There are three possible scenarios:

  • If you plan to consume websheets only in Planning Analytics Workspace, you can use a single instance of TM1 Web that is not configured for integrated login.
  • If you plan to consume websheets only in TM1 Web and not Planning Analytics Workspace, you should set up a single instance of TM1 Web that is configured for integrated login.
  • If you need to consume websheets in both TM1 Web and Planning Analytics Workspace, you must set up two instances of TM1 Web as follows.
    • One instance of TM1 Web must be configured for integrated login that will be accessed directly by users who use TM1 Web.
    • A second instance of TM1 Web must be configured without integrated login, and Planning Analytics Workspace must be configured to use this instance of TM1 Web with the Planning Analytics Workspace administration tool or directly in the paw.env file.
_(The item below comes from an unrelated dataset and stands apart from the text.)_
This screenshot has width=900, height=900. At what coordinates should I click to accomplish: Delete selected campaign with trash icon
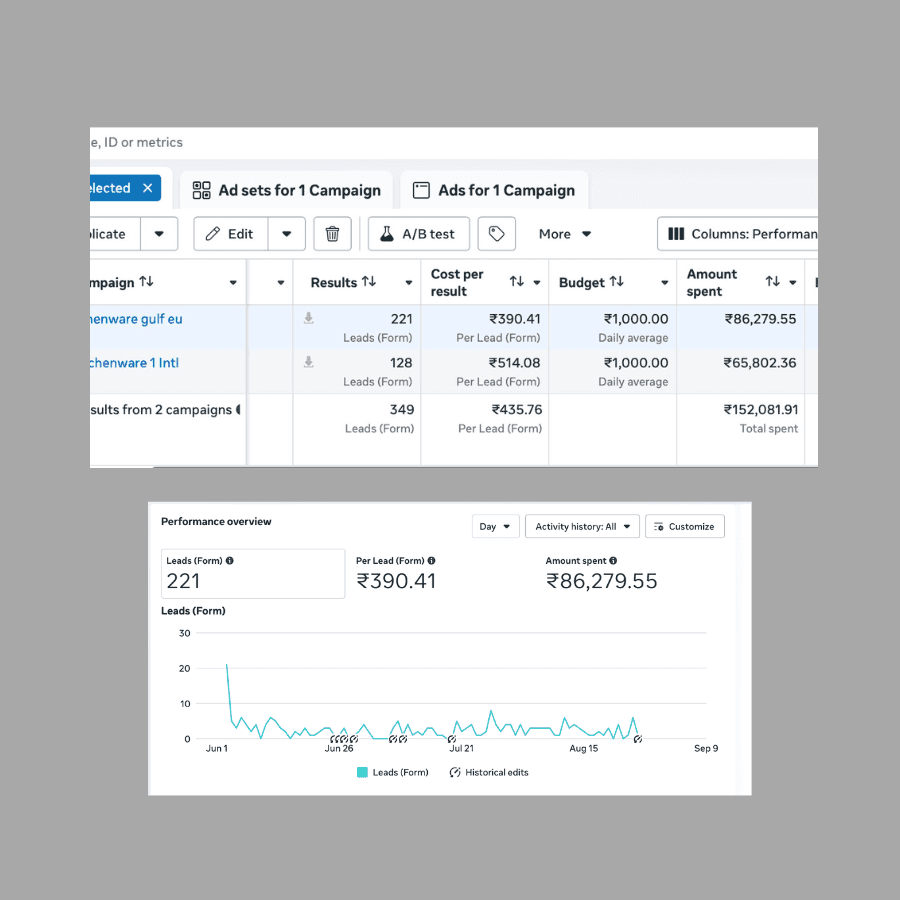click(332, 234)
For more information, see Connect to TM1 and authentication servers. You must not provide this URL directly to users.

Troubleshoot

  • Make sure that your browser is correctly configured for SPNEGO/Kerberos. For more information, see Enable web browsers for integrated login and Configuring the client browser to use SPNEGO.
  • Access TM1 Web by host name. Accessing by IP address prevents Kerberos or SPNEGO authentication.
  • Make sure that the Windows user that you are testing with is not a domain administrator. Domain administrators cannot be delegated through Kerberos.
  • Make sure that testing is performed on a remote computer. If the browser is run on the same computer as TM1 Web, SPNEGO might fail.
  • Optional: Edit the logging settings to add output for WebSphere authentication and SPNEGO to WebSphere logs.

    Edit the <logging> element in the WebSphere Liberty Profile server.xml file.

    For example:

    <logging
    consoleLogLevel="WARNING"
    traceSpecification="*=info:com.ibm.ws.security.spnego.
                        *=all:com.ibm.ws.security.wim.
                        *=all:com.ibm.websphere.security.wim.
                        *=all"
    logDirectory="${wlp.user.dir}/../../logs"
    messageFileName="tm1_messages.log"
    maxFiles="2"
    maxFileSize="20"
/>
    1. Stop the TM1 Application service.
    2. Empty the /logs folder.
    3. Start the TM1 Application server to reproduce the issue.
  • Enable Kerberos logging for the JRE that is running WebSphere Liberty Profile.
    1. Stop the TM1 Application Service.
    2. In a text editor, open the <PA>/wlp/usr/server/tm1/jvm.options file.
    3. Append the following lines:
      -Dcom.ibm.security.jgss.debug=all
-Dcom.ibm.security.krb5.Krb5Debug=all
    4. Save the file.
    5. Restart TM1 Application Service and reproduce the issue.
  • Investigate errors with the kinit tool:
    • Ensure krb5.conf is copied to the specified location.
    • Run ping -4 <PA_APP_HOST> to learn the IP address returned by DNS. Then, run ping -4 -a <IP> to ensure that the IP resolves to the same host name used in PA_SPN.
    • Ensure that the keytab file is showing the correct host name.
    • Ensure the account that PA_SPN is mapped to was not altered (encryption modes, user login name). If it was altered, re-create keytab and try again.